* **Task description**
Write out the lines of the records as a JSON list of strings, one string per line, leaving out blank lines. Begin at the line that contains "Where should I click to: Click the History" and stop after the line that contains "(x=90, y=719)".

* **Raw data**
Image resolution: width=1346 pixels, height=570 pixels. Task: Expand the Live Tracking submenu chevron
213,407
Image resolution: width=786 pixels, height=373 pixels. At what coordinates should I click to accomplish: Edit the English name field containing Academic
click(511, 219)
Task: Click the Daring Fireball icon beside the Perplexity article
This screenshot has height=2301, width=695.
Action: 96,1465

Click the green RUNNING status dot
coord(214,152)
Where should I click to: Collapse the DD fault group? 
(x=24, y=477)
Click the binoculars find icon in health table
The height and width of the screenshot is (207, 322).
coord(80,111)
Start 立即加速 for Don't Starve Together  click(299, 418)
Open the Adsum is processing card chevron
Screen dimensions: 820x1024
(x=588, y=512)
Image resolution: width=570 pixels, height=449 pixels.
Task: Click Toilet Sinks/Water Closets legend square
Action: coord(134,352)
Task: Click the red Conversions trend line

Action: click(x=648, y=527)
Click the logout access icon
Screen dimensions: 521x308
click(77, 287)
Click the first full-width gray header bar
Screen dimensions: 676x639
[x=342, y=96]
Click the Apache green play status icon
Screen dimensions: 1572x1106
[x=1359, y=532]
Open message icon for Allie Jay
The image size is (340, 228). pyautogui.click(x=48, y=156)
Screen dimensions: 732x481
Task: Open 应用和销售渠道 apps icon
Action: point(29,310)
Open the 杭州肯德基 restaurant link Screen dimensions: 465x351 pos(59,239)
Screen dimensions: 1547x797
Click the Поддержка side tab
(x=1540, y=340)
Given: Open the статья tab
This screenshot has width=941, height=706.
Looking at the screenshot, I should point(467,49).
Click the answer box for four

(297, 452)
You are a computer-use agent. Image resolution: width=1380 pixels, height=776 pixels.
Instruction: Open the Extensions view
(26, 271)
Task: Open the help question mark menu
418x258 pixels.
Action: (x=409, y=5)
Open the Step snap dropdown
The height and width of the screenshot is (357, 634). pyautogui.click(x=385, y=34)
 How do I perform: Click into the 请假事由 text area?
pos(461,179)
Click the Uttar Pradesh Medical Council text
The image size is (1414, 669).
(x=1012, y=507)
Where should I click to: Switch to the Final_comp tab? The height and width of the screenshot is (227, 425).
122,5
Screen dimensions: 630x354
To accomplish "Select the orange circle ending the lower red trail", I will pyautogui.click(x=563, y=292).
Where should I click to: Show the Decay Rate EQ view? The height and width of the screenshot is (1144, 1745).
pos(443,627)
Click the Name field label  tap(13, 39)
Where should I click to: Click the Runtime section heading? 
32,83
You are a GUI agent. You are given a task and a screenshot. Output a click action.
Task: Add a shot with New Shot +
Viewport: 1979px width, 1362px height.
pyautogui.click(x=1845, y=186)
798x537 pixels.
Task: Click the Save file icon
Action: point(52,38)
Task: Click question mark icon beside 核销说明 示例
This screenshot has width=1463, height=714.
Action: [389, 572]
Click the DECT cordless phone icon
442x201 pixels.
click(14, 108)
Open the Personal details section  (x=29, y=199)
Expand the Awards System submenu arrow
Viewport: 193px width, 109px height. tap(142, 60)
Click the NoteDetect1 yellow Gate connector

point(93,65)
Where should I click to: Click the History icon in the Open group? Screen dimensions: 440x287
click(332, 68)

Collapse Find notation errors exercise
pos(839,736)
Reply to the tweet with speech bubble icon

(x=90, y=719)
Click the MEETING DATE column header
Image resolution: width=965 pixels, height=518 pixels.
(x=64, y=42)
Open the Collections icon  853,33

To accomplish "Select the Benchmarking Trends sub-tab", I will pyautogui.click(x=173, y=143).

* **Written solution**
[
  "Where should I click to: Click the History icon in the Open group? Screen dimensions: 440x287",
  "click(332, 68)",
  "Collapse Find notation errors exercise",
  "pos(839,736)",
  "Reply to the tweet with speech bubble icon",
  "(x=90, y=719)"
]